Android users who thought that by using the Factory Reset on their devices before they sold them would remove their information may have to think again. Researchers have found that personal information can still be recovered.
We estimate that up to 500 million devices may not properly sanitize their data partition where credentials and other sensitive data are stored, and up to 630 M may not properly sanitize the internal SD card where multimedia files are generally saved. We found we could recover Google credentials on all devices presenting a flawed Factory Reset, Laurent Simon and Ross Anderson, from the University of Cambridge, wrote in their paper.
Between January and May 2014, they bought secondhand Android phones from eBay and from phone recycling companies in the UK, randomly selecting devices based on availability. As the project might possibly uncover personal information, it was first submitted to an ethics process for approval.
For anyone who has sold or is selling their old Android device, keep in mind that most of the handsets that were tested did not properly wipe all the data partition. This is where your account details are stored, so the person who buys your device has the ability to access your online accounts.

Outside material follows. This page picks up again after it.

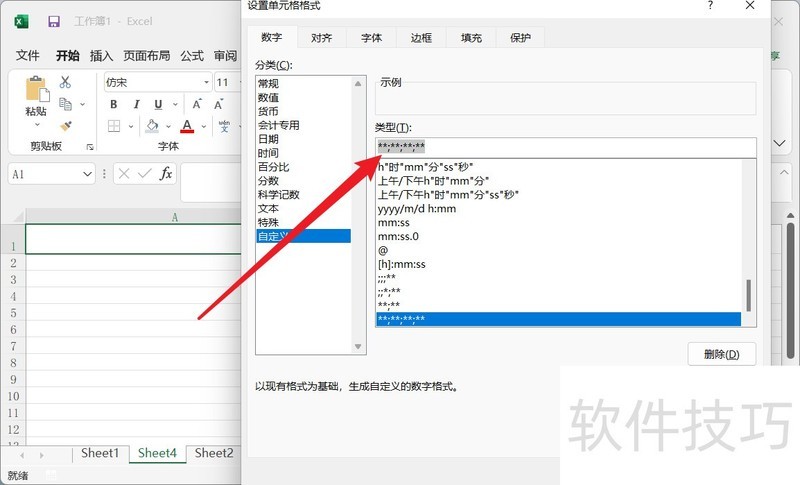Click the red font color swatch
Screen dimensions: 800x485
click(x=187, y=126)
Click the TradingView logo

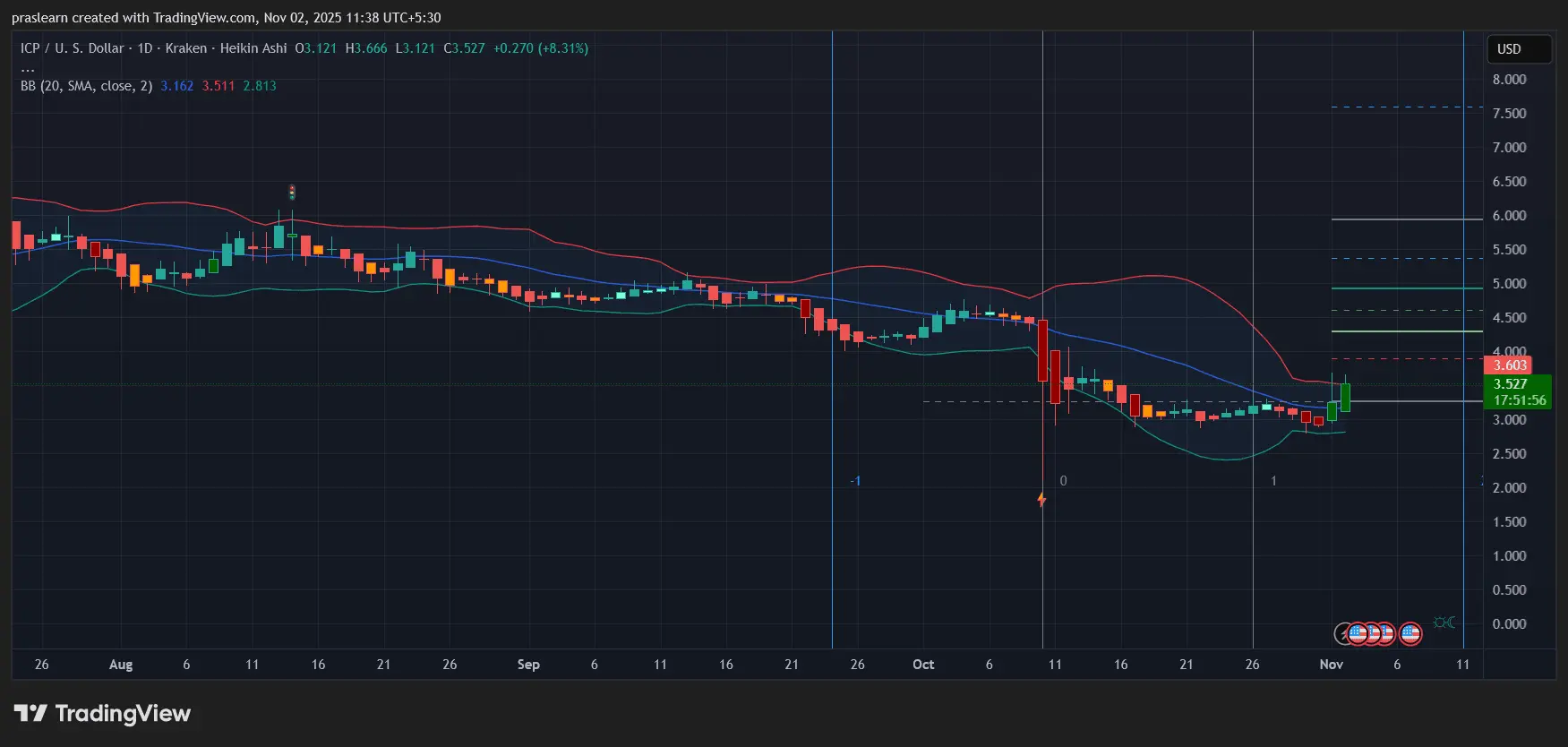[102, 714]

“We were able to retrieve the Google master cookie from the great majority of phones, which means that we could have logged on to the previous owner’s Gmail account. The reasons for failure are complex; new phones are generally better than old ones, and Google’s own brand phones are better than the OEM offerings. However, the vendors need to do a fair bit of work, and users need to take a fair amount of care,” Anderson wrote on his Light Blue Touch Paper blog.

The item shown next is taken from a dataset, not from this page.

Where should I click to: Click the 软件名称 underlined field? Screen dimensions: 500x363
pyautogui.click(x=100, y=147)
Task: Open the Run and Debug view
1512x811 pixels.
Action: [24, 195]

They were also able to recover some “conversations” (SMSs, emails, and/or chats from messaging apps) in all devices; compromising conversations could be used to blackmail victims. To show the impact this could have on users, researchers ran a factory reset on their own phone and recovered its Google master token—with it, you can then access content from the Google accounts.
“We then created the relevant files and rebooted the phone. After the reboot, the phone successfully re-synchronized contacts, emails, and so on. We recovered Google tokens in all devices with flawed Factory Reset, and the master token 80 percent of the time. Tokens for other apps such as Facebook can be recovered similarly. We stress that we have never attempted to use those tokens to access anyone’s account,” they said.

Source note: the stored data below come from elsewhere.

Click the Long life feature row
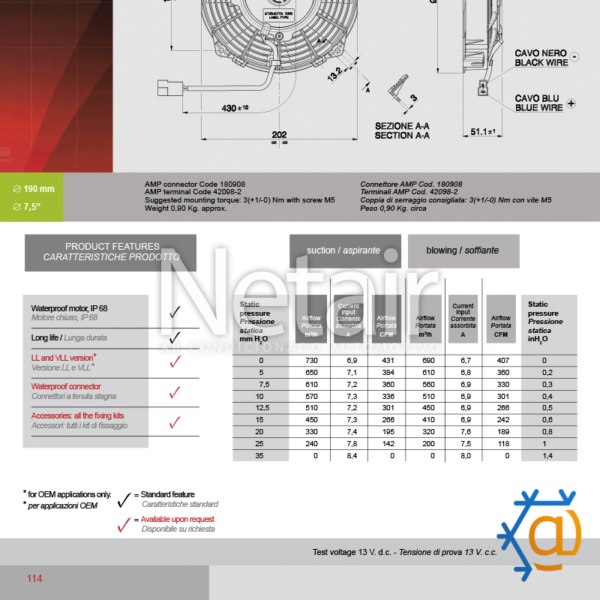This screenshot has height=600, width=600. [86, 339]
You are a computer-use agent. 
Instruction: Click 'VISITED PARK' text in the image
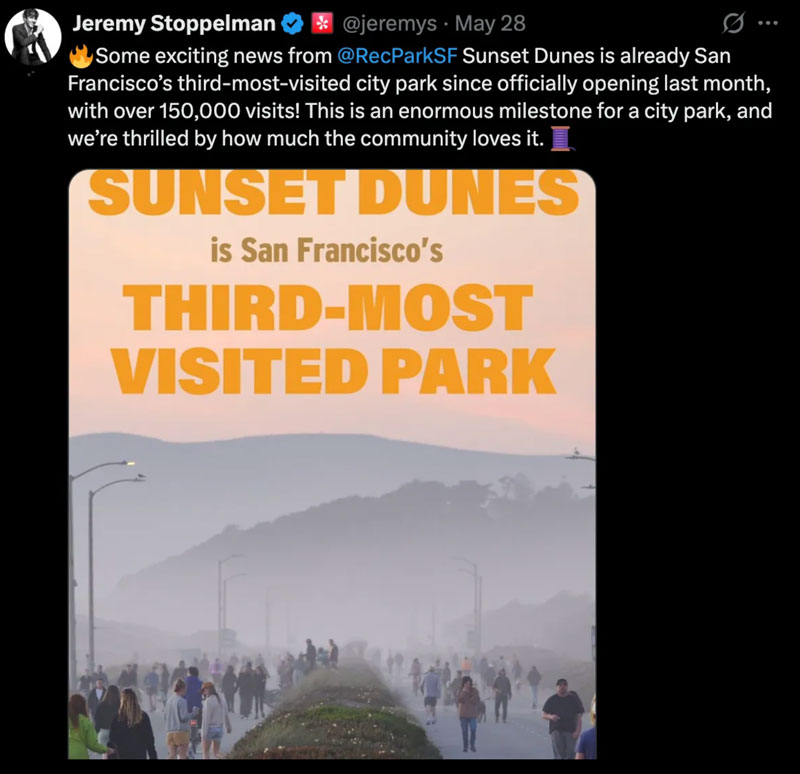point(332,370)
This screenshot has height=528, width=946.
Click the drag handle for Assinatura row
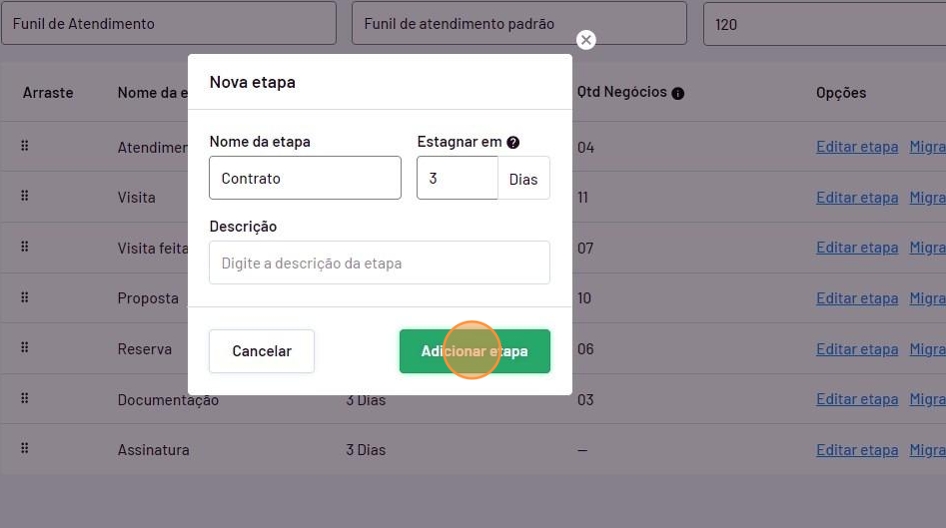point(24,449)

They estimate there are about 500 million old Android handsets that may not have been properly sanitized.
While it’s believed that a further 630 million may have only partially sanitized their SD card, this is where most multimedia files are stored. This is easily resolved by removing the SD card, which you will probably want for your new phone anyway.
These failings mean that staff at firms that handle lots of secondhand phones (whether lost, stolen, sold, or given to charity) could launch some truly industrial-scale attacks, Anderson wrote on his Light Blue Touch Paper blog.
Well, I guess all you can do to ensure your security is to keep your old phone, try using a file shredder app, or at least remove the SD card.